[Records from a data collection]
^^^^^^^^^^^^^^^^

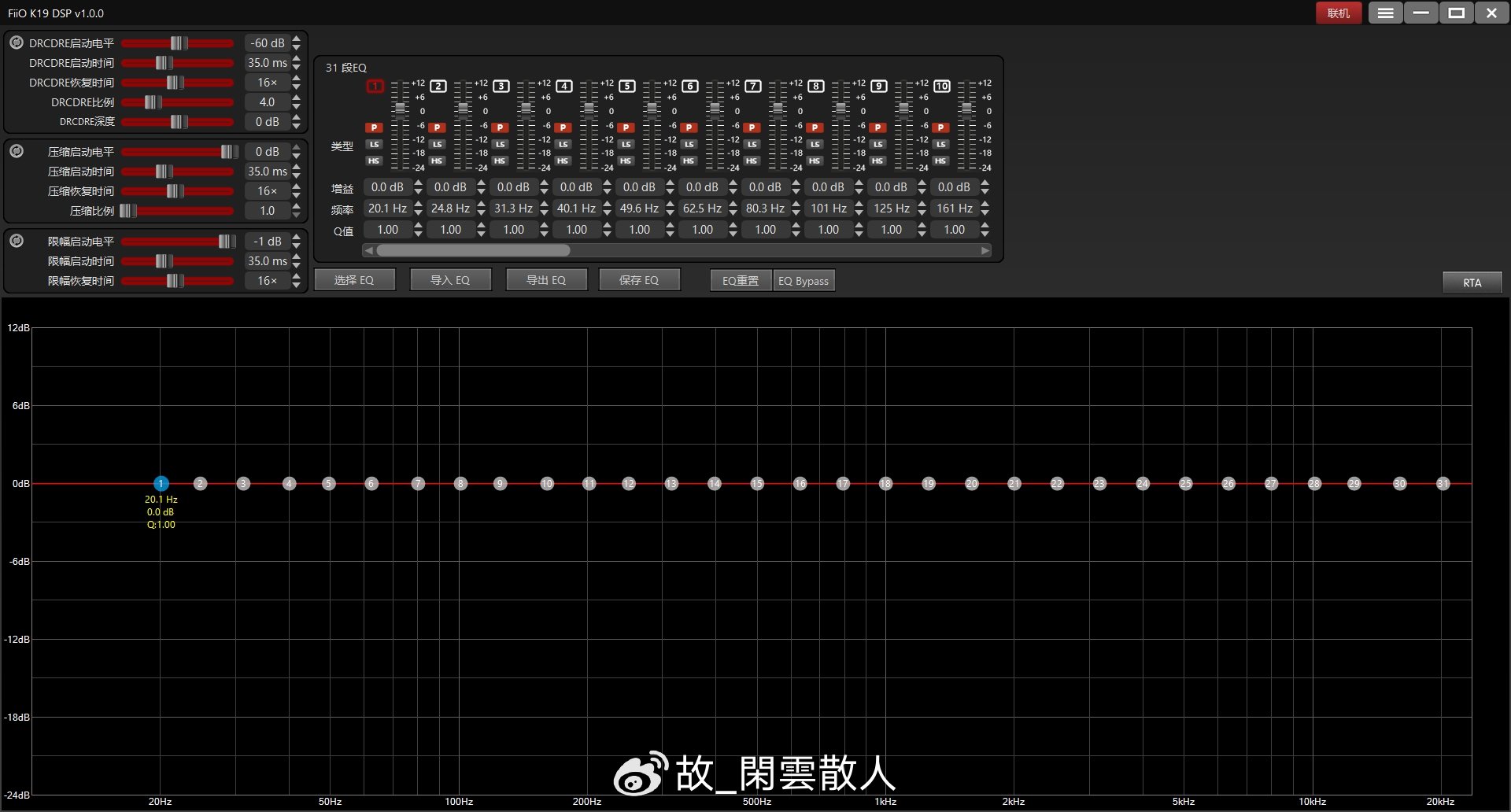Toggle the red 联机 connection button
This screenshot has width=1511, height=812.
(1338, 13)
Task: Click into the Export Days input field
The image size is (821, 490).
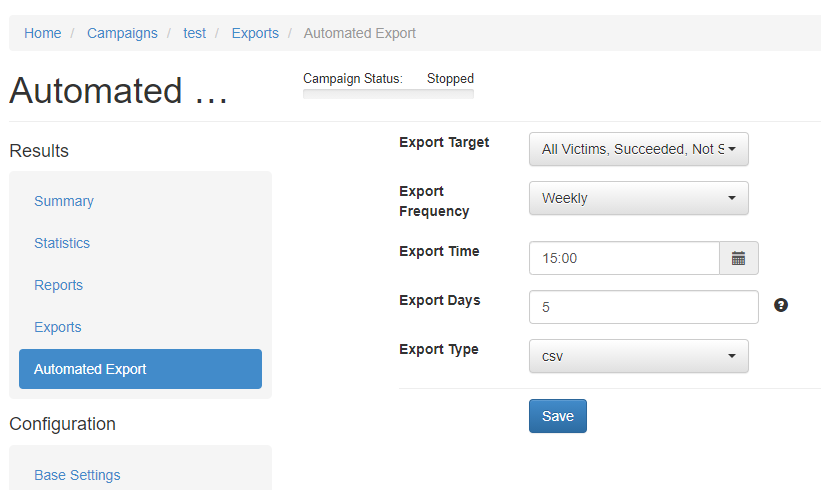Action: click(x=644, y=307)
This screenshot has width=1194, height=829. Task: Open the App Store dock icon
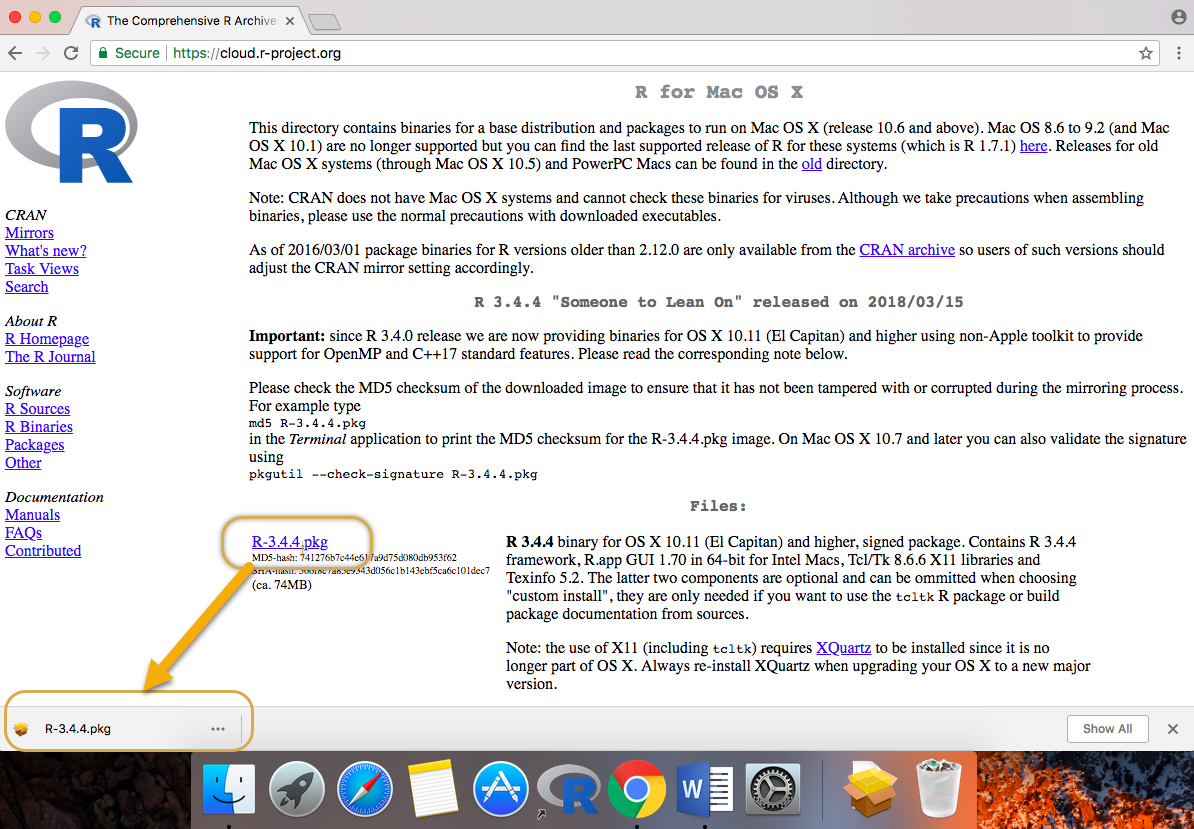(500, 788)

^^^^^^^^^^^^^^^^

→ What you need to do:
Restate, word for word, each line from the line containing "This screenshot has width=1194, height=829." through the end of the entries above; the pictures are not part of the copy.

→ Answer to this exercise:
This screenshot has width=1194, height=829. Task: Open the App Store dock icon
(500, 788)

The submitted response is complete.